It would also be very nice if the security of the feature could be
confirmed. The problem with SGI's implementation is that it becomes
possible to monitor files that you don't own, don't have access to,
or are not permitted to know even exist. For these reasons, we have
disabled the feature.

-------------------------------------------------------------------------
Jesse I Pollard, II
Email: pollard@navo.hpc.mil

Any opinions expressed are solely my own.
-
To unsubscribe from this list: send the line "unsubscribe linux-kernel" in
the body of a message to majordomo@vger.kernel.org
Please read the FAQ at http://www.tux.org/lkml/

Re: FS callback routines

[Daniel Phillips]

Jesse Pollard wrote:
> Daniel Phillips <phillips@innominate.de>:
> > This may be the most significant new feature in 2.4.0, as it allows us
> > to take a fundamentally different approach to many different problems.
> > Three that come to mind: mail (get your mail instantly without polling);
> > make (don't rely on timestamps to know when rebuilding is needed, don't
> > scan huge directory trees on each build); locate (reindex only those
> > directories that have changed, keep index database current).  As you
> > noticed, there are many others.
> > ...
> 
> It would also be very nice if the security of the feature could be
> confirmed.
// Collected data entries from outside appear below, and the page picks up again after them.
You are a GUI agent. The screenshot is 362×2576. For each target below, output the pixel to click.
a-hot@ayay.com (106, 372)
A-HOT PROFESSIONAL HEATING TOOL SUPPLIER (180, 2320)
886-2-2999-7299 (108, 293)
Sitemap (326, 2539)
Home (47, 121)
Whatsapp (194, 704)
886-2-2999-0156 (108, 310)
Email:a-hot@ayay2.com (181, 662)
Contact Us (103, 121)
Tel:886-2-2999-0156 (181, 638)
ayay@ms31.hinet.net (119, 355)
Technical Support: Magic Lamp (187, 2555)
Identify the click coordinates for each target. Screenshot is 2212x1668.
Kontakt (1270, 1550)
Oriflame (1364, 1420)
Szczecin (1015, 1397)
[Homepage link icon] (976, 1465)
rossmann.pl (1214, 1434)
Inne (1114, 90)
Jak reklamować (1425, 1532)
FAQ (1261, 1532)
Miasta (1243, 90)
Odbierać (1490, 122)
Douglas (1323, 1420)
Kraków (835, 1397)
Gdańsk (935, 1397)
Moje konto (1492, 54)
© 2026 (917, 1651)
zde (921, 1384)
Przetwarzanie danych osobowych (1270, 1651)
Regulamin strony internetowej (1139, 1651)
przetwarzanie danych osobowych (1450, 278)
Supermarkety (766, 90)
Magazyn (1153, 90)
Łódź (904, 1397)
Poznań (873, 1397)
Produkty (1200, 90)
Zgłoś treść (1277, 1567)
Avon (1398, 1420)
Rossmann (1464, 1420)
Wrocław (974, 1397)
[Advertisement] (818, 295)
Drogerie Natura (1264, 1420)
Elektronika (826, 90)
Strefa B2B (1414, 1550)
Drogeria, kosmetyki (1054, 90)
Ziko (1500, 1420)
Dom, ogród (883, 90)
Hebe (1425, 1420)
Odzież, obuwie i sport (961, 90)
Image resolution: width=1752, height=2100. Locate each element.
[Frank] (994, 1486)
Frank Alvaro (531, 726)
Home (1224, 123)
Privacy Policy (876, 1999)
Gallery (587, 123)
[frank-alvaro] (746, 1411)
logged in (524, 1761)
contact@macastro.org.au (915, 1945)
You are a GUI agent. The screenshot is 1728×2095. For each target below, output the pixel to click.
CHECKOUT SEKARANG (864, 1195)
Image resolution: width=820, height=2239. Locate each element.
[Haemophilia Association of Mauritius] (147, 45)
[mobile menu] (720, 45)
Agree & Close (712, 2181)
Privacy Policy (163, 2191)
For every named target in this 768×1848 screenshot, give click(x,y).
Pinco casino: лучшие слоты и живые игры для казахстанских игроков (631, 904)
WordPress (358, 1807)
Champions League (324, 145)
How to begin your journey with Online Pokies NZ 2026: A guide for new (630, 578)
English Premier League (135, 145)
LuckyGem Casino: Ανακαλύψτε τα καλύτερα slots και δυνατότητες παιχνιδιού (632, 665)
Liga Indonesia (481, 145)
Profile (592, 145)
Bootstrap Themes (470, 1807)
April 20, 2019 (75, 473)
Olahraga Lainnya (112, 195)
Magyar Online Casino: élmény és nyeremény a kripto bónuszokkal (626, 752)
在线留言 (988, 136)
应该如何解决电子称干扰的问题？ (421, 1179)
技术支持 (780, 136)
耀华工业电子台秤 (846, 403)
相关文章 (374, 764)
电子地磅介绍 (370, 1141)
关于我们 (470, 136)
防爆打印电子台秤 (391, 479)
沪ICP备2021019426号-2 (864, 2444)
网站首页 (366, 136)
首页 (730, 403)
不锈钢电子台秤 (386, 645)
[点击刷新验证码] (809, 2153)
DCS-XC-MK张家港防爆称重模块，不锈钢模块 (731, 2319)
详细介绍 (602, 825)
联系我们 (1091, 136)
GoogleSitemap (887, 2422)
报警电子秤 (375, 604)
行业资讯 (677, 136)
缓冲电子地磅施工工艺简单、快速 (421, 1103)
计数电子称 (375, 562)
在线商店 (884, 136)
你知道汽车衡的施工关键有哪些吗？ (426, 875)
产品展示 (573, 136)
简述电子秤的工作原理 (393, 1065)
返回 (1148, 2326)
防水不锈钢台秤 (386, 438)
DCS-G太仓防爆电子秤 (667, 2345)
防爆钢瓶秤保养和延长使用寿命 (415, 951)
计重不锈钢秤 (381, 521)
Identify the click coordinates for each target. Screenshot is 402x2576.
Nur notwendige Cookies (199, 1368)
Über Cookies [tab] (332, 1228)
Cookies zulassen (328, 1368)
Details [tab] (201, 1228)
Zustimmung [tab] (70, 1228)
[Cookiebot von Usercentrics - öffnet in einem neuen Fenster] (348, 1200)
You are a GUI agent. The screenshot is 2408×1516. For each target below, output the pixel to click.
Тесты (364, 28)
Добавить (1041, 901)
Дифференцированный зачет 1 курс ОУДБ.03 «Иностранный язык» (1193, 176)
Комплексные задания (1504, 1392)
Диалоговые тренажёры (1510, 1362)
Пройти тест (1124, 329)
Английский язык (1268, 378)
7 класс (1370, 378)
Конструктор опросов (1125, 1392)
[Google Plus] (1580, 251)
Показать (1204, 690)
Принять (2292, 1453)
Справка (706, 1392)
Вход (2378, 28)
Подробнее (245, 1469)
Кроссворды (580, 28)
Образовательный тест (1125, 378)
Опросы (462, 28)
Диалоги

The problem with SGI's implementation is that it becomes
> possible to monitor files that you don't own, don't have access to,
> or are not permitted to know even exist.

To receive notification about events in a given directory you have to be
able to open it.  Is this adequate for your needs?

> For these reasons, we have disabled the feature.

It's nice to have that option, isn't it? ;-)

--
Daniel
-
To unsubscribe from this list: send the line "unsubscribe linux-kernel" in
the body of a message to majordomo@vger.kernel.org
Please read the FAQ at http://www.tux.org/lkml/

Re: FS callback routines

[Jamie Lokier]

Daniel Phillips wrote:
> > It would also be very nice if the security of the feature could be
> > confirmed. The problem with SGI's implementation is that it becomes
> > possible to monitor files that you don't own, don't have access to,
> > or are not permitted to know even exist.
> 
> To receive notification about events in a given directory you have to be
> able to open it.  Is this adequate for your needs?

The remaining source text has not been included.